Growing closer to Him, that’s what I want.

Tonight I will be honest and tell you that I feel like a failure as a blogger, but more importantly, as a Christian. I’m continually thankful for the promise that His mercies are new every morning…especially today.

Because I need that promise more than ever right now.

Father, take away the need I seem to have for readers, for comments, for drama. Replace those things with a heart that wants to follow You.

Guard those thoughts that turn into words that don’t bring You glory. Squelch my unnecessary drama and teach me to wait before I spill those emotions.

Teach me to use my words to bring You glory and to be satisfied with what you give…two readers or two thousand.

Amen.

Sig

Comments

  1. Love you, hon.

    And I still think that we need to get some accurate stats going here…because I think you’ve got a number of readers who are just quiet. :)

  2. Amazinggggg. He gave u a lot more than a little bit of talent to write. Truly beautiful. Love Angela

  3. Hi Mel! I was in here commenting on this post yesterday and something happened and it took me away, then I totally forgot all about it.

    We all struggle with this as bloggers, those who don’t are lyin’! Ha ha! Or they’ve already been through it.

    I’ve asked the Lord to help me get past the “mega-church” thought process, where it’s all about numbers and growth. In real life, one person can really affect another. An individual to an individual. So, as I’ve struggled with the stats of my own blog, I’ve learned to let it go and God have His way with what I’m doing. There has been times in recent weeks I’ve dealt with writer’s block and wondered if I should even still be writing, if it was all my idea in the first place. I also understand, all too well, that feeling of being a failure. And I’m sorry you’re dealing with that!
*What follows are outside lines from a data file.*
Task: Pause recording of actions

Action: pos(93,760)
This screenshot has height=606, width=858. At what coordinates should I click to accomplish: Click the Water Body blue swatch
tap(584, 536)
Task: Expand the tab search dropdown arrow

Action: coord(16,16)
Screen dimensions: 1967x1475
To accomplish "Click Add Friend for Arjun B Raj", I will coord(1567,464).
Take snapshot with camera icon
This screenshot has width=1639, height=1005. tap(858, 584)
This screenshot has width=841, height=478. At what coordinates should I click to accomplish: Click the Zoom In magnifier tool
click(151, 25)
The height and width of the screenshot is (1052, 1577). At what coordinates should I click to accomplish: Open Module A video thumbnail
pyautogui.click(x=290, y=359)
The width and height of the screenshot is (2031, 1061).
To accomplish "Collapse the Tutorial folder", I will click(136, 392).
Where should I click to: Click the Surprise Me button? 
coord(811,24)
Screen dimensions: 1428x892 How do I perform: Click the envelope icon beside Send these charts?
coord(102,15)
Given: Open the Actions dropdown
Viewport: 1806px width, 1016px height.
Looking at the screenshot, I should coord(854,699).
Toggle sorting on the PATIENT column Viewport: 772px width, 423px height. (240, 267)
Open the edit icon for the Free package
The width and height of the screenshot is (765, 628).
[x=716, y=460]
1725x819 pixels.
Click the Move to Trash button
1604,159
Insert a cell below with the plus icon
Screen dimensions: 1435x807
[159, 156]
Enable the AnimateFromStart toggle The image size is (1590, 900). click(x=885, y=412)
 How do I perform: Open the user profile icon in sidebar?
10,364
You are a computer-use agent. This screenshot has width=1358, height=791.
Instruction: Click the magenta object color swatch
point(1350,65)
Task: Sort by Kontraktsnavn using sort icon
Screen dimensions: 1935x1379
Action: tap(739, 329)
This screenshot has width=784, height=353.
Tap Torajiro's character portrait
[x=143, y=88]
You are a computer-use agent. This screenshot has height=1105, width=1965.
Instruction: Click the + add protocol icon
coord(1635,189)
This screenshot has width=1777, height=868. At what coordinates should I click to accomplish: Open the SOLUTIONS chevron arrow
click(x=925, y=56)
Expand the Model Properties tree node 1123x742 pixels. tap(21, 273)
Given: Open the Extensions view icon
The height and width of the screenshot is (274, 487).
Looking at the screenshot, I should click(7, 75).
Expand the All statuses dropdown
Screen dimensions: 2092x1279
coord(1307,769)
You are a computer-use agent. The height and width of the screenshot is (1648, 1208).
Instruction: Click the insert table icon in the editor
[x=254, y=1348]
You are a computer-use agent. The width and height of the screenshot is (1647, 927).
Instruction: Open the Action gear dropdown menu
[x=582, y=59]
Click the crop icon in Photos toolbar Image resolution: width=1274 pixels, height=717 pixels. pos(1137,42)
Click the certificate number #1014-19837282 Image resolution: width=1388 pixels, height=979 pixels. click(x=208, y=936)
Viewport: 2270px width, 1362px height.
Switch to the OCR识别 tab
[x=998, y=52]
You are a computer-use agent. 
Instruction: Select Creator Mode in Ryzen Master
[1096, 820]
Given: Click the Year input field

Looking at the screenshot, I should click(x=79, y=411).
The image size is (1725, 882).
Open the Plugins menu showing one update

    We’re all searching for importance and validation, most of us, if we’re honest aren’t looking to God for it and when He shows us ourselves, it’s painful. But He soothes us as we let go of the things of this world and allows us glimpses into His Kingdom, which NEVER look like the things we’ve become accustomed to.

    Keep writing. Keep allowing your journey, your life, your changes, your struggles, your faith, and your experiences to come off the screen.

    Love you!

    • Thanks for your note, RG. :) I like how you compared blog stats to a mega church…something I don’t necessary love or completely understand. And it isn’t about the numbers…just sometimes it’s nice. Ya know? Yeah, I know you get it. :)

      Thanks for your blog, too! I don’t comment as often, but I read it several times a week! Keep writing cause I love reading your thoughts.